For resources related to our guidance, please see:

  • Regulation P, 12 CFR 1016.13(a)(1) (“The opt out requirements . . . do not apply when you provide nonpublic personal information to a nonaffiliated third party to perform services for you or functions on your behalf, if you: (i) Provide the initial notice in accordance with § 1016.4; and (ii) Enter into a contractual agreement with the third party that prohibits the third party from disclosing or using the information other than to carry out the purposes for which you disclosed the information, including use under an exception in § 1016.14 or § 1016.15 in the ordinary course of business to carry out those purposes.”)
  • Regulation P, 12 CFR 1016.4 (“Initial notice requirement. You must provide a clear and conspicuous notice that accurately reflects your privacy policies and practices . . . .”)
  • Interagency Guidelines Establishing Information Security Standards, 12 CFR 208, Appendix D-2 (Federal Reserve Board) (“Each bank shall: . . . (2) Require its service providers by contract to implement appropriate measures designed to meet the objectives of these Guidelines; . . . .”)

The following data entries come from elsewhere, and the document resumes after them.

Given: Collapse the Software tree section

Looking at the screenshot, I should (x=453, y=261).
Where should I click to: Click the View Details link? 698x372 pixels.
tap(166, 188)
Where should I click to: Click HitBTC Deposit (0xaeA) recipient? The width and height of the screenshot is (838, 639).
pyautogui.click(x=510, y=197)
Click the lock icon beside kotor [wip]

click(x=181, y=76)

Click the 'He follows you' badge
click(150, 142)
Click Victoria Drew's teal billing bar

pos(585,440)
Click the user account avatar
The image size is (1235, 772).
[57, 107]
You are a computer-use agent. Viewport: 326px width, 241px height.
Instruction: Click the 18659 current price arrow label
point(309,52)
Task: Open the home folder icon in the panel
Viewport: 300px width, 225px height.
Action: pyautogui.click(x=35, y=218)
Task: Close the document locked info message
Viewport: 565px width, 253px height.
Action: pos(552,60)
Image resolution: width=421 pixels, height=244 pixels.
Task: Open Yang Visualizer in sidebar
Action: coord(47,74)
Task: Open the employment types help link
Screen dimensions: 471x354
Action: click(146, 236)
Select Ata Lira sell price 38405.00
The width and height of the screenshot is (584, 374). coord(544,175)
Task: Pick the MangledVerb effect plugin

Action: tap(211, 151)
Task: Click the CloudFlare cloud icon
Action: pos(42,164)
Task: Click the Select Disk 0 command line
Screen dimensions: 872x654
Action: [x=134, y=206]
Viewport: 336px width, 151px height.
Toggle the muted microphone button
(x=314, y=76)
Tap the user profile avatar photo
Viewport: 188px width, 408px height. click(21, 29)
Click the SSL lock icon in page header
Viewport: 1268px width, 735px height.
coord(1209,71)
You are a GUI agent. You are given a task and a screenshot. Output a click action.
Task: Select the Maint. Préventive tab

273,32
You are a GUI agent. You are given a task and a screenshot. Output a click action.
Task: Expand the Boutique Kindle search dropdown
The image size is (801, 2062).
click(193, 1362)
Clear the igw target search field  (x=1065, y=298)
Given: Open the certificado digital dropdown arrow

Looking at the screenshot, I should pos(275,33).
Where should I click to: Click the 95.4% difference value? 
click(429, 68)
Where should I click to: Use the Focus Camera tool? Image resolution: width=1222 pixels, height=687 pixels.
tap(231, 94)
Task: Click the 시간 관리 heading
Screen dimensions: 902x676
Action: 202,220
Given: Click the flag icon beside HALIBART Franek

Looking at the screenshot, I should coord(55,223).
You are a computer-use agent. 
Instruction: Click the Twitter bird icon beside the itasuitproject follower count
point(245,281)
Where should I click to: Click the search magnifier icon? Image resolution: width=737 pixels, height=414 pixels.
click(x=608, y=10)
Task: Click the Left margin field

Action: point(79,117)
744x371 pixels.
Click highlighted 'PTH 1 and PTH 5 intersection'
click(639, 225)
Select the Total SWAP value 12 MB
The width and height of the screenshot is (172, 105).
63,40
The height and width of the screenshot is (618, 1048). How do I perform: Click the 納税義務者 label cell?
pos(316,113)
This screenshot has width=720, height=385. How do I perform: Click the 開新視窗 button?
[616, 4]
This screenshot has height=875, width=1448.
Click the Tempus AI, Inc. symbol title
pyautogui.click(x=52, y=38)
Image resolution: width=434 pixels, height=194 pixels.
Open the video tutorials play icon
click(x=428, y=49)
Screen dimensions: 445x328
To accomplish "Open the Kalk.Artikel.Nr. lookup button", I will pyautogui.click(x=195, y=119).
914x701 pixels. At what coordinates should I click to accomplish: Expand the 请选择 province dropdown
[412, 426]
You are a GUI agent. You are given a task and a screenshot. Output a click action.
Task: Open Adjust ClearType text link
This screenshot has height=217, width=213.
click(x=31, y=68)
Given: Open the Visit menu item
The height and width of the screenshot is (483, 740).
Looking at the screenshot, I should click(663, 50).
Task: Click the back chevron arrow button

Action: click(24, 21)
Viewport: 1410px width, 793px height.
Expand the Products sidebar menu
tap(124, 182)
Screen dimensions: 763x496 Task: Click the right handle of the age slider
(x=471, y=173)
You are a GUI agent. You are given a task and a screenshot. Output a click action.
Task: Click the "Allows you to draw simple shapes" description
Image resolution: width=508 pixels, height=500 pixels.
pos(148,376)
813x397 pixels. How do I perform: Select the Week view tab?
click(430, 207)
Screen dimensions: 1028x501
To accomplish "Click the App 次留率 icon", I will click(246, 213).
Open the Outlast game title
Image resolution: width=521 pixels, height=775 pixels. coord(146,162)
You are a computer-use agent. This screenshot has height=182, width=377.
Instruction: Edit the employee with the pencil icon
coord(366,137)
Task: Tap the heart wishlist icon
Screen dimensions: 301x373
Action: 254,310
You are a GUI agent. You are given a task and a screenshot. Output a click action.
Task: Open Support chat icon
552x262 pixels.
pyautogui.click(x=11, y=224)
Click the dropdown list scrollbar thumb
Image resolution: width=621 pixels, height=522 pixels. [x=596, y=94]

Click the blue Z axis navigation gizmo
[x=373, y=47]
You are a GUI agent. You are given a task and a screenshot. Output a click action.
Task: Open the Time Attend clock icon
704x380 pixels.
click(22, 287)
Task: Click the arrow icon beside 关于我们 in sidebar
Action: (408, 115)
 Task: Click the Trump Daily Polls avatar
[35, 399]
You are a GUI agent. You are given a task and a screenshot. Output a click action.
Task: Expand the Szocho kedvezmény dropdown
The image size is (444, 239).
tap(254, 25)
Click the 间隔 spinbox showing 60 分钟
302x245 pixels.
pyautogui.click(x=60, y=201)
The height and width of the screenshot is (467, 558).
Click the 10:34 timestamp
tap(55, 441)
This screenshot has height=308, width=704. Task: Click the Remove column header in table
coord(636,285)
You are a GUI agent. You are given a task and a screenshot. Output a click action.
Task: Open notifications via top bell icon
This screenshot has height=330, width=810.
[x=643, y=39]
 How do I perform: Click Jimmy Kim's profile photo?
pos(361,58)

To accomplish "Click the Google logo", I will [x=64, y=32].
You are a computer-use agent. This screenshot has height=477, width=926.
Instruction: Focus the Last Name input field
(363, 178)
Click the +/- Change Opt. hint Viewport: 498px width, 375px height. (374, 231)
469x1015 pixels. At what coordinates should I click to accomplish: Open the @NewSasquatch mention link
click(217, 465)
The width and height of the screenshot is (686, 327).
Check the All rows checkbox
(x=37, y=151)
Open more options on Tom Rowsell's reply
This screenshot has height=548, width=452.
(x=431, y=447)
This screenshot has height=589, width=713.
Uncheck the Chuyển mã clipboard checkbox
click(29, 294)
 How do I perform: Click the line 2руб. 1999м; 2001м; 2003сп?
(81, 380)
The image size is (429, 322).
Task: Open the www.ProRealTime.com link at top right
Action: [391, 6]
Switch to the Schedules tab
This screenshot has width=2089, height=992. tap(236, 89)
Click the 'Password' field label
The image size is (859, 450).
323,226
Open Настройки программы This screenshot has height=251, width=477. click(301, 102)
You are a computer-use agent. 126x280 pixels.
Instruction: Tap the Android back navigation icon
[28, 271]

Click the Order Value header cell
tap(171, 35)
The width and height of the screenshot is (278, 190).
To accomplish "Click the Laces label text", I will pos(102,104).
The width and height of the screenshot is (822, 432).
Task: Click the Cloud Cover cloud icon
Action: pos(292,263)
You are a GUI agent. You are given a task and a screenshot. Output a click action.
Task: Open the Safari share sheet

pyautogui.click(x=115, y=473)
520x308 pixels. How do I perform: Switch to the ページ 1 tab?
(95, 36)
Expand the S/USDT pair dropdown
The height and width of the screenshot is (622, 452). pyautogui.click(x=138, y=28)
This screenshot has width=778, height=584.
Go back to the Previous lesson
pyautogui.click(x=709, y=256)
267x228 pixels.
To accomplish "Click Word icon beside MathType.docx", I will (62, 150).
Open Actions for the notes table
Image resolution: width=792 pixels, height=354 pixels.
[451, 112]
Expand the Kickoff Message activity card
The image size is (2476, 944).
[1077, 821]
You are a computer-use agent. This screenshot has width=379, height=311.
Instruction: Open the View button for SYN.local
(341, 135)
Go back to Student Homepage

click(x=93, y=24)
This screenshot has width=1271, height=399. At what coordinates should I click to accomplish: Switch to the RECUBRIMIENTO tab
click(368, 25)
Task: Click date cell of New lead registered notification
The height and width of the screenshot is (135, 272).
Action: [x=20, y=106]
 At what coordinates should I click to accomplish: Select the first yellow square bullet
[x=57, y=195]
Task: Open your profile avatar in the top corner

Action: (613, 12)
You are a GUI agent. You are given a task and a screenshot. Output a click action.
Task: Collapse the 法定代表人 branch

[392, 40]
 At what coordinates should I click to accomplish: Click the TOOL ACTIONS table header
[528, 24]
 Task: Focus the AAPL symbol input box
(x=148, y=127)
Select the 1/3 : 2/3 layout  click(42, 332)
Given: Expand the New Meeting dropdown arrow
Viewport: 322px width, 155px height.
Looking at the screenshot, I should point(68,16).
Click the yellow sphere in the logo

  • Small Entity Compliance Guide, Interagency Guidelines Establishing Information Security Standards (“In particular, financial institutions must require their service providers by contract to (1) Implement appropriate measures designed to protect against unauthorized access to or use of customer information maintained by the service provider that could result in substantial harm or inconvenience to any customer; and (2) Properly dispose of customer information. In addition, the Incident Response Guidance states that an institution’s contract with its service provider should require the service provider to take appropriate actions to address incidents of unauthorized access to the financial institution’s customer information, including notification to the institution as soon as possible following any such incident.”)